Of the country’s past fifteen presidents, four were not able to finish their terms and was consequently replaced by their respective Vice Presidents. They are the following:
- Manuel Quezon (died of tuberculosis in 1944; succeeded by Sergio Osmena)
- Manuel Roxas (died after suffering a heart attack in 1948; succeeded by Elpidio Quirino)
- Ramon Magsaysay (died during a plane crash in 1957; succeeded by Carlos P. Garcia)
- Joseph Estrada (left office in 2001 because of massive protests; succeeded by Gloria Macapagal-Arroyo)
According to Article VII, section 8.1 of the 1987 Constitution, the Vice President automatically assumes the presidency if the President dies in office, resigns his position, gets impeached, or becomes permanently disable.
Now, what if the Vice President is not able to succeed the President for whatever reason? Section 8.1 adds: “The President of the Senate or, in case of his inability, the Speaker of the House of Representatives, shall then act as President until the President or Vice-President shall have been elected and qualified.” (emphasis added)

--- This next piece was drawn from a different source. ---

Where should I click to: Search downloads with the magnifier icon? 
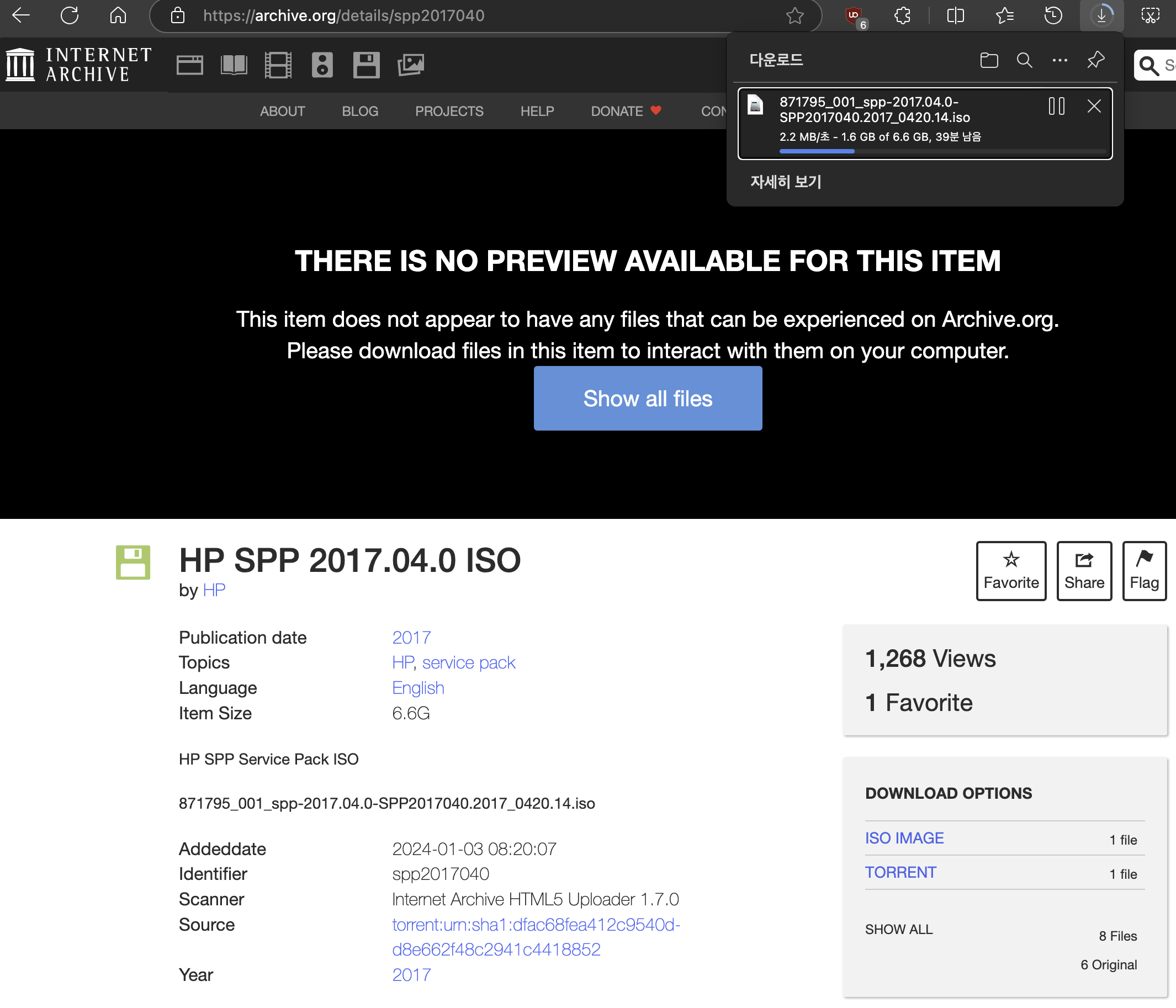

Whenever a President gets into a crisis (ask Estrada, Arroyo, and even Aquino), certain quarters readily float the possibility of holding snap elections. Article VII, section 10 of the 1987 Constitution however states that a special election can only be called if there’s a simultaneous vacancy in the offices of the President and Vice-President.
This special election must be held not earlier than forty-five days but not later than sixty days from the time of such call. One caveat: “No special election shall be called if the vacancy occurs within eighteen months before the date of the next presidential election.”
To sum it up, the Vice President is the only person who can succeed a President if he or she dies, resigns, gets impeached, or becomes permanently disabled. In case the presidency and the vice presidency becomes vacant, the Senate President or the House Speaker will serve as an acting president until a special election has been held.
- How is “permanent disability” determined?
- Let’s assume that a terrorist attack killed the President, the Vice President, the Senate President, and the House Speaker at the same time. Can the Chief Justice serve as acting president?
PS: In the United States, the Presidential Succession Act of 1947 includes cabinet secretaries as legal successors (at present, it includes 13 cabinet members).